### Dataset extract ###
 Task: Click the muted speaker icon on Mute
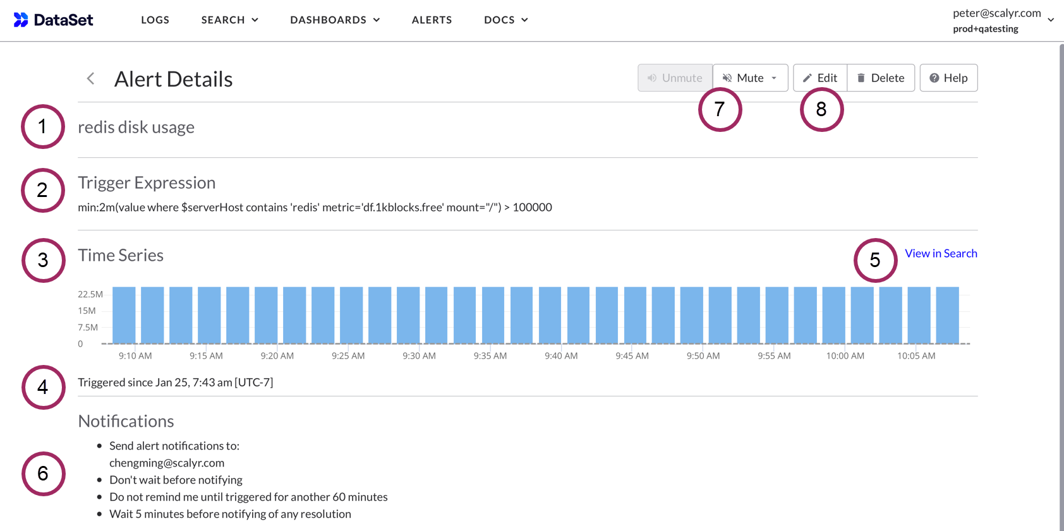727,78
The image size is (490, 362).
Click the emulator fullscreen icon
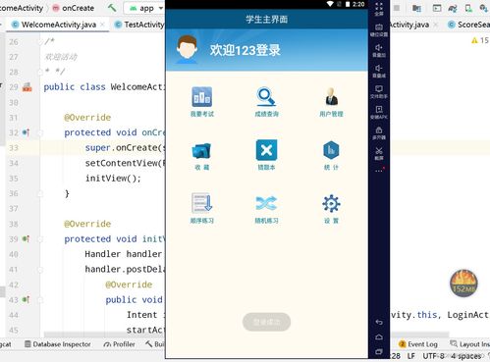379,9
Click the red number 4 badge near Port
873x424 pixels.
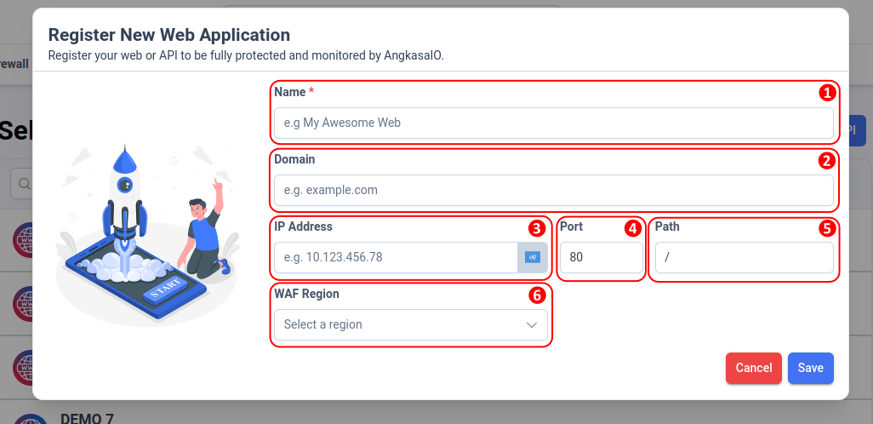pyautogui.click(x=632, y=228)
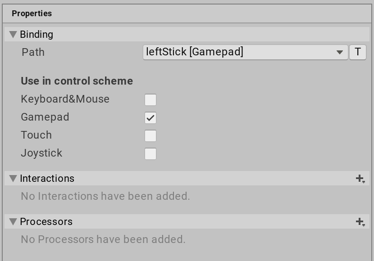Screen dimensions: 374x261
Task: Collapse the Processors foldout triangle
Action: tap(13, 222)
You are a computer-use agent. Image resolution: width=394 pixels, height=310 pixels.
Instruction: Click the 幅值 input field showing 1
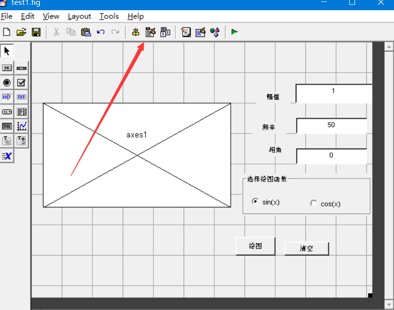pyautogui.click(x=333, y=93)
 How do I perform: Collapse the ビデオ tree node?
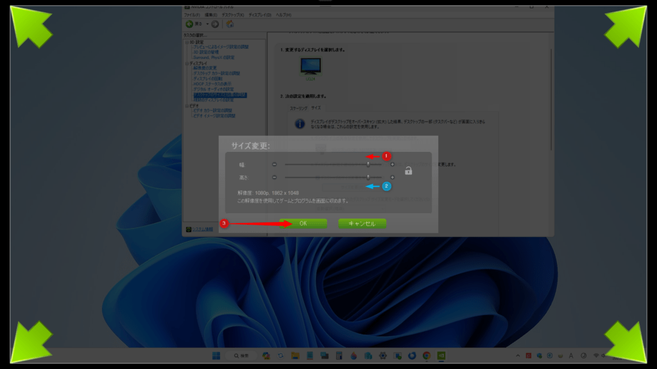coord(186,106)
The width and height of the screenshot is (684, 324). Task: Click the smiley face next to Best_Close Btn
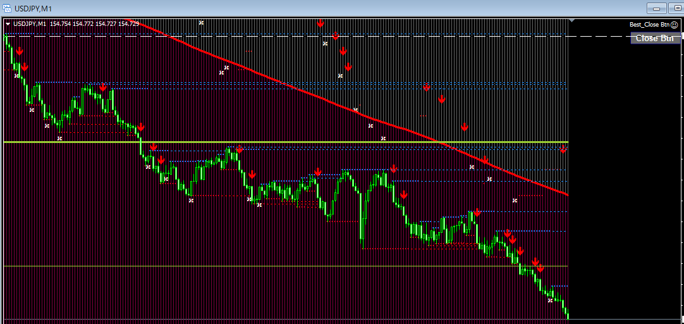674,25
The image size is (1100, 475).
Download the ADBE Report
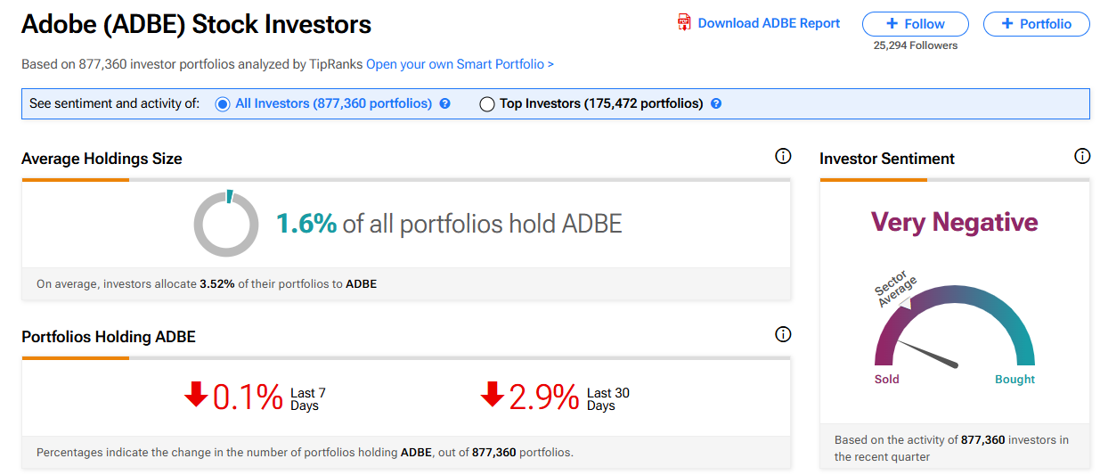[769, 23]
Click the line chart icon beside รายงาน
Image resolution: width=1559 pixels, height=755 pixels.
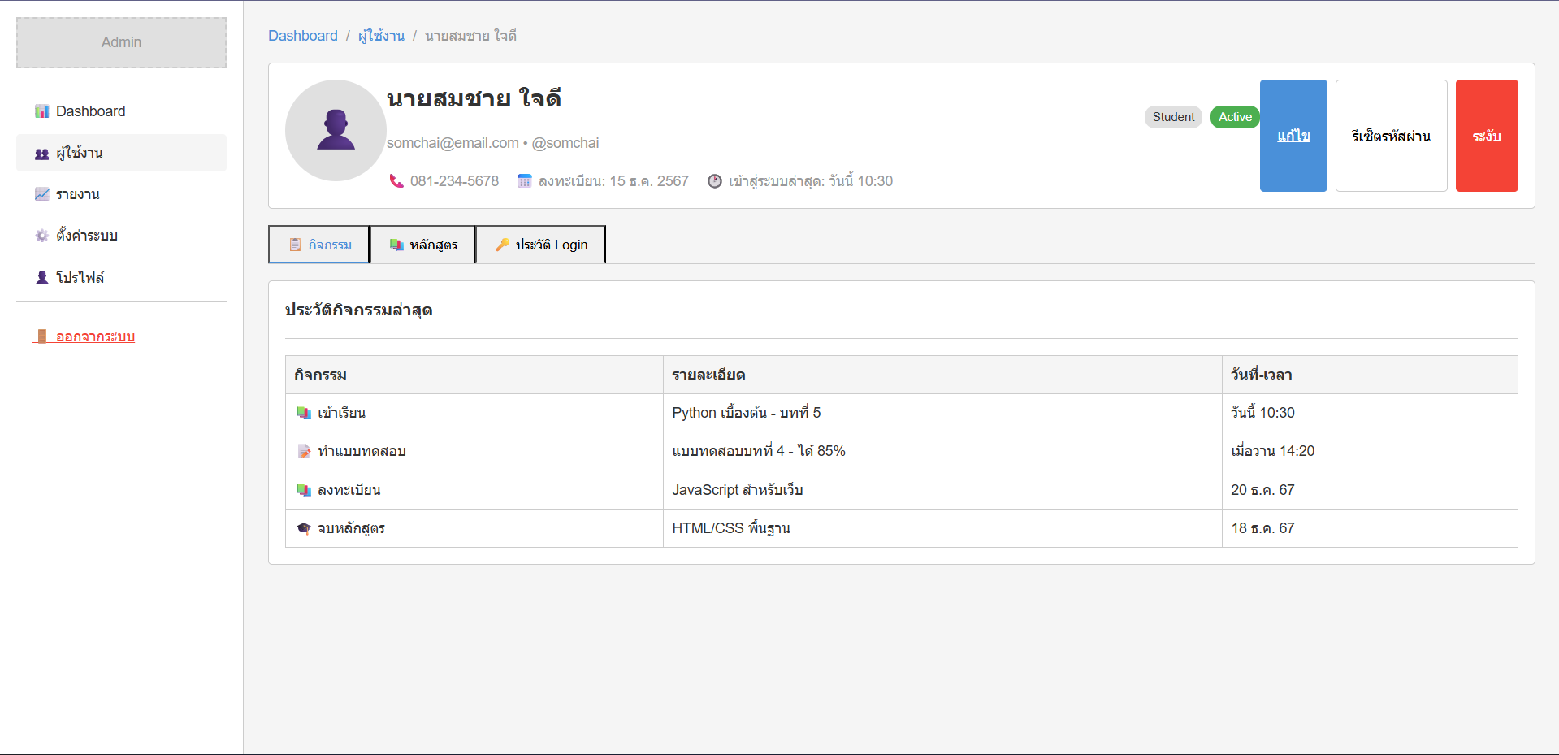click(41, 194)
###
> **Problem to solve**:
Give the number of lines that include the word "size" in the listing. Nothing else belongs in the reply.

> **Reply**:
2